Document text:
Examples we deliberately did not cache: "the issue I just closed", "the MR I just opened", "my dashboard right after a self-assign". Those should always reflect the user's most recent write, so they proxy through to Postgres.
This is the rule the rest of the post follows. Out of 250 distinct application query shapes Readyset evaluated, 208 were cache-eligible (the planner can serve them). We cached only the read-mostly, tolerates-staleness subset. The numbers below come from that subset.
Baseline: GitLab against Postgres direct
API workload: 508 HTTP requests, 8 concurrent workers, 180 seconds.
| Endpoint | n | p50 | p95 | mean |
|---|---|---|---|---|
GET /api/v4/projects/:id/issues?state=opened | 94 | 2861 ms | 7187 ms | 3220 ms |
GET /api/v4/projects | 90 | 5827 ms | 9985 ms | 6113 ms |
GET /api/v4/projects/:id/merge_requests?opened | 85 | 789 ms | 2597 ms | 1083 ms |
GET /api/v4/projects/:id | 81 | 2197 ms | 5124 ms | 2611 ms |
GET /api/v4/projects/:id/pipelines | 76 | 848 ms | 3505 ms | 1285 ms |
GET /api/v4/projects/:id/events | 50 | 2632 ms | 5626 ms | 3088 ms |
GET /api/v4/groups | 22 | 1582 ms | 3757 ms | 1898 ms |
These are end-to-end HTTP latencies, including Rails, Workhorse, Puma, Sidekiq, and the SQL.
Capturing the byte-exact queries
Once pg_stat_statements is enabled and the workload has run, the top-by-impact reads come straight out of the catalog:
Six of the top reads matched the cache selection rule (aggregations, sort-then-limit, recent-activity rollups). We created a Readyset cache for each.
That is the entire integration step on the application side. No GitLab code changes, no schema migrations, no ORM overrides.
Per-query results
Each query was run 100 times after warmup, on three paths: Postgres direct, Readyset transparent (no cache declared, just proxying), and Readyset cached (after CREATE CACHE FROM).
| Query | PG p50 | PG QPS | RS cached p50 | RS cached QPS | Speedup |
|---|---|---|---|---|---|
orderby_issues | 85.16 ms | 12 | 3.24 ms | 308 | 26.3x |
recent_issues_admin | 15.95 ms | 62 | 0.63 ms | 1,573 | 25.3x |
issue_count_by_state | 4.31 ms | 228 | 0.45 ms | 2,173 | 9.5x |
count_issues | 8.37 ms | 119 | 1.18 ms | 845 | 7.1x |
top_authors_recent | 4.07 ms | 243 | 0.70 ms | 1,428 | 5.8x |
issue_count_open | 2.41 ms | 407 | 0.42 ms | 2,347 | 5.7x |
The big wins are the queries that hurt Postgres most under concurrent load: ORDER BY ... LIMIT over issues, COUNT(*) GROUP BY state_id, recent-activity rollups. Caching those is double duty: faster for the user, fewer CPU cycles spent on the database.
Latency parity is also a win
If you replay every cache-eligible query (92 of them, after excluding the read-your-own-writes set), the median speedup is roughly 1x. Most of GitLab's high-call queries are Rails primary-key lookups that Postgres already serves in well under 1 ms via its index. At that scale, Readyset's pgwire overhead competes with the speed of Postgres itself, so per-query latency comes out roughly even.

Given material:
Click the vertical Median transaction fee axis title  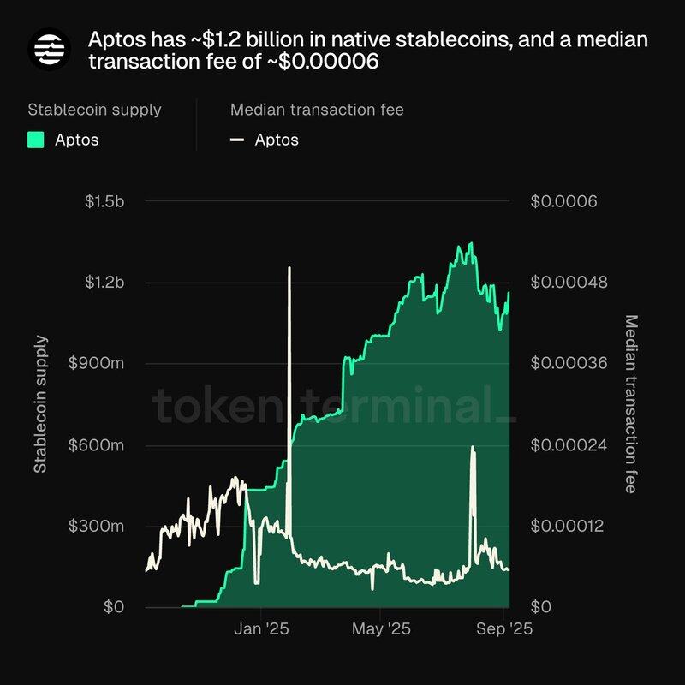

Goals:
**A.** According to the caching write-up, how many of the 250 distinct application query shapes Readyset evaluated were cache-eligible?
**B.** Reproduce word for word everything in the caching write-up from "That is the" down to "CREATE CACHE FROM).".

Results by task:
**A.** 208

**B.**
That is the entire integration step on the application side. No GitLab code changes, no schema migrations, no ORM overrides.
Per-query results
Each query was run 100 times after warmup, on three paths: Postgres direct, Readyset transparent (no cache declared, just proxying), and Readyset cached (after CREATE CACHE FROM).